STANNARD: A solidarity movement began in Hawaii that hadn’t existed before Thalia Massie walked out of the Ala Wai Inn that night. It manifested itself in the elections of 1932. The Republicans had had a complete lock on everything in Hawaii at that time. The city council was three-to-one, Republican over Democrat. After the 1932 election, it was three-to-one, Democrat over Republican.

Andrew Lind, the sociologist, said afterwards that the term “local” emerged in the middle of the Massie struggles, essentially to draw a line between “us” and “them.” These five guys [who were tried for Thalia Massie’s rape] are Hawaiian, Chinese, Japanese. You can’t describe them as Hawaiian. You can’t describe them as Asian. They belong to one single group only if you have a term for that group, and the term is “local.”
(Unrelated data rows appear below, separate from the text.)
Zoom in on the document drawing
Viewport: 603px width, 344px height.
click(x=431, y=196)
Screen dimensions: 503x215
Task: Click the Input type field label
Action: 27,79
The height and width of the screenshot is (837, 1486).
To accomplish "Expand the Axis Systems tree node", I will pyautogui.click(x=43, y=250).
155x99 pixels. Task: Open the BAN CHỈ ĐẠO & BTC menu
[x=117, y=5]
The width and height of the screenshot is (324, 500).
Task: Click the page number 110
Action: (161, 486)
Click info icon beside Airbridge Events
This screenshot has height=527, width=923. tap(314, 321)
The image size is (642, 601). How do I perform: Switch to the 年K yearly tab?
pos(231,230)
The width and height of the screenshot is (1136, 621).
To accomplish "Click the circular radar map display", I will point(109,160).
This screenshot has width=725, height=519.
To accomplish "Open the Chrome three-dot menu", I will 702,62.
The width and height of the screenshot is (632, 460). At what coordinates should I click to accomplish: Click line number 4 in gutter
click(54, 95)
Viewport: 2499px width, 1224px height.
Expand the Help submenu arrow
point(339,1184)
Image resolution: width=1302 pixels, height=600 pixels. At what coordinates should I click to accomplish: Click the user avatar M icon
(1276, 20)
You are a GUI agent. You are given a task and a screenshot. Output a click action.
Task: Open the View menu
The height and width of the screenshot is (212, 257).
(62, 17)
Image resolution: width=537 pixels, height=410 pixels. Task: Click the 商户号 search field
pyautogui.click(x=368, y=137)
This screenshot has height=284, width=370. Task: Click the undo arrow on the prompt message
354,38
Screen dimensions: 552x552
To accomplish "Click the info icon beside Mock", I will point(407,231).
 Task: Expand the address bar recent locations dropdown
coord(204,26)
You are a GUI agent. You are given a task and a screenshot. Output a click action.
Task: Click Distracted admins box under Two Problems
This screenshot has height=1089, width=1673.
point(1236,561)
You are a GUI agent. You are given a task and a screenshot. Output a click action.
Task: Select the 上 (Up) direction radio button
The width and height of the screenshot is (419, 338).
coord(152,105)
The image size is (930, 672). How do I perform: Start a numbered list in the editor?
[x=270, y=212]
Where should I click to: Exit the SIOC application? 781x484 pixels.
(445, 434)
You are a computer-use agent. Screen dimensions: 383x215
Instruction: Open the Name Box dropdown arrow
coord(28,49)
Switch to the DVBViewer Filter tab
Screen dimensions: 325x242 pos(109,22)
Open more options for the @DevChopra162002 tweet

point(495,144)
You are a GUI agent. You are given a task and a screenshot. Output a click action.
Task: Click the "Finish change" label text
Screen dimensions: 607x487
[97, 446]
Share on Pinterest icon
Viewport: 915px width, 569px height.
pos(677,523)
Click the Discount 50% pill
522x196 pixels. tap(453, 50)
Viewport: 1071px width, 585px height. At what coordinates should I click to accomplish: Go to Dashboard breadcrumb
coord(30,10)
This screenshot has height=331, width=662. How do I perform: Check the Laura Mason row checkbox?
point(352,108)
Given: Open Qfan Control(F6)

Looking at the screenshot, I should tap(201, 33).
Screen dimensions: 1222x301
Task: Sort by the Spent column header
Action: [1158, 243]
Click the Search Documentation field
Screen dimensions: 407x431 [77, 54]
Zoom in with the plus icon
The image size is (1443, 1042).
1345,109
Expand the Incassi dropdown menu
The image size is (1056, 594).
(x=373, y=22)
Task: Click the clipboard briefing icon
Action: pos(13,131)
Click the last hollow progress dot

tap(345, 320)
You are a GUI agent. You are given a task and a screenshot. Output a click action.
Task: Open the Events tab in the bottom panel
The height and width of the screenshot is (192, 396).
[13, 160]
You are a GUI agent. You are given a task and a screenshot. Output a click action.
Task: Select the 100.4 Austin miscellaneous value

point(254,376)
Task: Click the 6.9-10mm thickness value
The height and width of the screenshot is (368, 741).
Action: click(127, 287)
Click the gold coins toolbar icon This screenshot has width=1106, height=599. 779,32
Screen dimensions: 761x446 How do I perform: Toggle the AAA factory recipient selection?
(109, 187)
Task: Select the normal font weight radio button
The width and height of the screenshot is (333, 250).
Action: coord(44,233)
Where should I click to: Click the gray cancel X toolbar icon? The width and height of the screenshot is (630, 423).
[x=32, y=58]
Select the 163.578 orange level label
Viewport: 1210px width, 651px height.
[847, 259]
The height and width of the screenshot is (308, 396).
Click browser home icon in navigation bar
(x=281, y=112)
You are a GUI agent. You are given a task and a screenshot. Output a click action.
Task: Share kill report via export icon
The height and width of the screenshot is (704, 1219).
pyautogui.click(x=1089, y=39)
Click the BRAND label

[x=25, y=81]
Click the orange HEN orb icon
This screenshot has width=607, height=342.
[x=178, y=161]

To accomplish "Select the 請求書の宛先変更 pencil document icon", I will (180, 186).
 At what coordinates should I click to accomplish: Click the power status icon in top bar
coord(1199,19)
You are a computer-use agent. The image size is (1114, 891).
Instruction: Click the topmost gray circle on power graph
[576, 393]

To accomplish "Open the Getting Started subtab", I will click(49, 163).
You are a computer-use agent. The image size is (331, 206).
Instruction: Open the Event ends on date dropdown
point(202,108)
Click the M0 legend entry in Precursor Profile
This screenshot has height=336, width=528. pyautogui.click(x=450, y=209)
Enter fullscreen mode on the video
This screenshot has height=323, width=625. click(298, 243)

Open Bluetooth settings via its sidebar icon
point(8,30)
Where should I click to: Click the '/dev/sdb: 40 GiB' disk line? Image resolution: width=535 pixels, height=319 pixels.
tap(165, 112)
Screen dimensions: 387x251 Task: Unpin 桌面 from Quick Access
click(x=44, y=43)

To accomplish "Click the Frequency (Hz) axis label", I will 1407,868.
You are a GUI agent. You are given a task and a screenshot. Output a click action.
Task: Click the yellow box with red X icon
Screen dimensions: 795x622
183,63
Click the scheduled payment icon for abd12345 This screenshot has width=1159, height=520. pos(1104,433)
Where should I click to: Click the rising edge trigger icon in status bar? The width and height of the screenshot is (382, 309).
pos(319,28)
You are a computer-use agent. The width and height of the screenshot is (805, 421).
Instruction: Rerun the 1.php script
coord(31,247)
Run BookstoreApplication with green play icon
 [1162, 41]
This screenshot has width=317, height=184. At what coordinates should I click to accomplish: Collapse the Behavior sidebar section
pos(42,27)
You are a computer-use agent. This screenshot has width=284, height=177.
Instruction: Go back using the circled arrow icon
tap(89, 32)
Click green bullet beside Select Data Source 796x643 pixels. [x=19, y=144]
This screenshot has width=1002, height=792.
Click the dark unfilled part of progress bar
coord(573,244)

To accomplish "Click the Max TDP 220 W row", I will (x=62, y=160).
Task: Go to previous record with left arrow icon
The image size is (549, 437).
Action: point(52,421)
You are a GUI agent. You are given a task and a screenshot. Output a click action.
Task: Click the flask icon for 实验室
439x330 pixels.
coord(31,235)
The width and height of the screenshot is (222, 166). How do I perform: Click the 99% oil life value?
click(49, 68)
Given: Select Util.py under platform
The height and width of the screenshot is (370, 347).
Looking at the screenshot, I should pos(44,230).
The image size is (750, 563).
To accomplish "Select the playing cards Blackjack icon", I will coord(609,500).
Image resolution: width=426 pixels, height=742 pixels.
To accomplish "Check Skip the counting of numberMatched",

HONOLULU: Your introduction to Honor Killing says that this is a story with a “powerful message for the present.” What is that message?

STANNARD: In moments of great crisis and stress and fear—the internment of the Japanese in World War II, the McCarthy era during the rise of the Cold War—people are willing to abandon their freedoms as a way of maintaining order. Two years ago, in the aftermath of Sept. 11, a national poll showed that half of the people in the United States believed that we had too much freedom.

In the Massie case, there was a fear all over these Islands that the little freedom people had was going to be taken away if they did the right thing—if they voted to convict these people, who had obviously committed murder.

It’s a hard decision when—because of what you decide—food isn’t going to be on the table, you’ll lose your job, your friends don’t talk to you anymore. Or when you no longer can vote because of it. It’s a hard decision to make, and they made the right one.